§ What is needed
Pick up the Java plugins tutorial below, on connecting Stata to Twitter with Twitter4J, right after its last line and keep writing it.

§ Excerpt to read
— START —
Home > Programming > Working with Java plugins (Part 2)

Working with Java plugins (Part 2)

In my previous post, I talked about how to combine the Java library Twitter4J and Stata’s Java function Interface using Eclipse to create a helloWorld plugin. Now, I want to talk about how to call Twitter4j member functions to connect to Twitter REST API, return Twitter data, and load that data into Stata using the Stata SFI.

Adding twitter4J include files and globl

The current code is

package com.stata.kcrow;

import com.stata.sfi.*;

public class StTwitter {
        public static int HelloWorld(String args[]) {
                SFIToolkit.error("Hello World!");
                return(0);
        }
}

To use the twitter4J function calls, I need to add the following code to the top of our StTwitter.java file:

import twitter4j.*;
import twitter4j.conf.ConfigurationBuilder;

Also, I need to add a global Twitter class to our StTwitter class. My code now reads

package com.stata.kcrow;

import com.stata.sfi.*;

import twitter4j.*;
import twitter4j.conf.ConfigurationBuilder;

public class StTwitter {
        static Twitter twitter;

        public static int HelloWorld(String args[]) {
                SFIToolkit.error("Hello World!");
                return(0);
        }
}

Instance member function

Most website APIs use some form of OAuth for authentication with their servers. Twitter uses OAuth2. twitter2stata uses Twitter’s application-based authentication model, but there are other ways to connect. For this post, I will also use the application-based authentication model.

The first function I need to write is a function to authenticate to the Twitter website API. To do this, you need to get your Consumer Key (API Key), Consumer Secret (API Secret), Access Token, and Access Token Secret strings. If you don’t remember how to get these, see my previous blog post here.

Once you have these tokens, you can then write a simple function to pass this information using the class member function ConfigurationBuilder:

private static void getInstance() {
        ConfigurationBuilder    cb;
        TwitterFactory          tf;

        cb = new ConfigurationBuilder();

        cb.setDebugEnabled(true)
                .setOAuthConsumerKey(CONSUMER_KEY)
                .setOAuthConsumerSecret(CONSUMER_SECRET)
                .setOAuthAccessToken(ACCESS_TOKEN)
— END —
§ Source data
— START —
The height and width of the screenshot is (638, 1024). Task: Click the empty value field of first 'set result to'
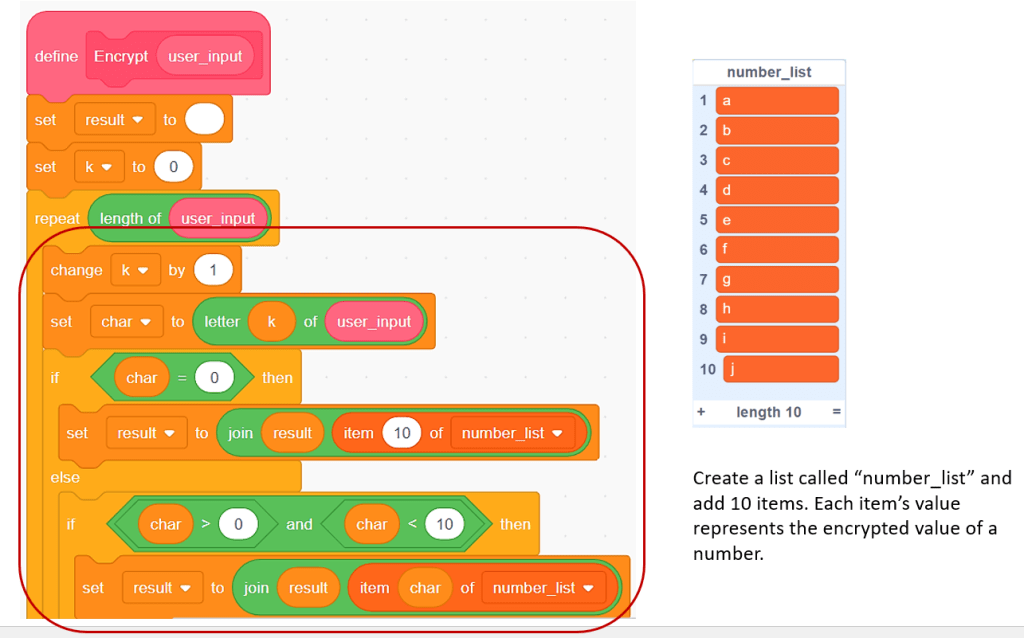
— END —
§ Final result
                .setOAuthAccessTokenSecret(ACCESS_TOKEN_SECRET);

        tf = new TwitterFactory(cb.build());
        twitter = tf.getInstance();
}

This function creates a ConfigurationBuilder instance, sets the login settings, creates a Twitter factory instance, and then initializes the global Twitter class instance. My class now reads

package com.stata.kcrow;

import com.stata.sfi.*;

import twitter4j.*;
import twitter4j.conf.ConfigurationBuilder;

public class StTwitter {
        static Twitter twitter ;

        private static void getInstance() {
                ConfigurationBuilder    cb;
                TwitterFactory          tf;

                cb = new ConfigurationBuilder();

                cb.setDebugEnabled(true)

.setOAuthConsumerKey("xWNlx*N9vESv0ZZBtGdm7fVB")
.setOAuthConsumerSecret("7D25oVzWeDCHrUlQcp9929@GOcnqWCuUKhDel")
.setOAuthAccessToken("74741598400768-3hAYpZbiDvABPizx5lk57B8CTVyfa")
.setOAuthAccessTokenSecret("7HjDf25oVzDWAeDCHrUlQcpfNGOTzcnqWCuUKhDel");

                tf = new TwitterFactory(cb.build());
                twitter = tf.getInstance();
        }

        public static int HelloWorld(String args[]) {
                SFIToolkit.error("Hello World!");
                return(0);
        }
}

I made this class private because this function does not need to be called from Stata.

Search member function

Now that I have written our instance function, I can write our search function. The Twitter4J functions I need are

I will use Query to set our search setttings, search() to fetch the search results, and getRateLimitStatus() to ensure I don’t go over the Twitter rate limits. Let’s write our function to fetch search results 100 at a time and hit the rate limits. Last, I will use getTweets() to fetch the Status objects (really tweet object). I can loop the Status objects returned by search() using a for and use a do/while loop to make sure I have results. I coded

public static int searchTweets(String[] args) {
        int                     rc, limit;
        String                  search_query;
        Query                   query;
        QueryResult             result;

        getInstance();          //Call static member function above

        search_query = args[0]; // Argument passed from Stata.

        query = new Query(search_query);
        query.setCount(100);
        result = null;

        do {
                result = twitter.search(query);
                limit = result.getRateLimitStatus().getRemaining();

                for (Status tweet_object: result.getTweets()) {
                        //process data
                }

        } while (limit > 0);

        return(rc);
}

In Java, it is recommended that you put code that could result in an error in the Try/Catch block. This makes error handling easier. You can use the TwitterException class to help with error handling. This class can generate more specific error messages, but I will not use it. For this example, I will issue a generic could not search tweets error for any TwitterException.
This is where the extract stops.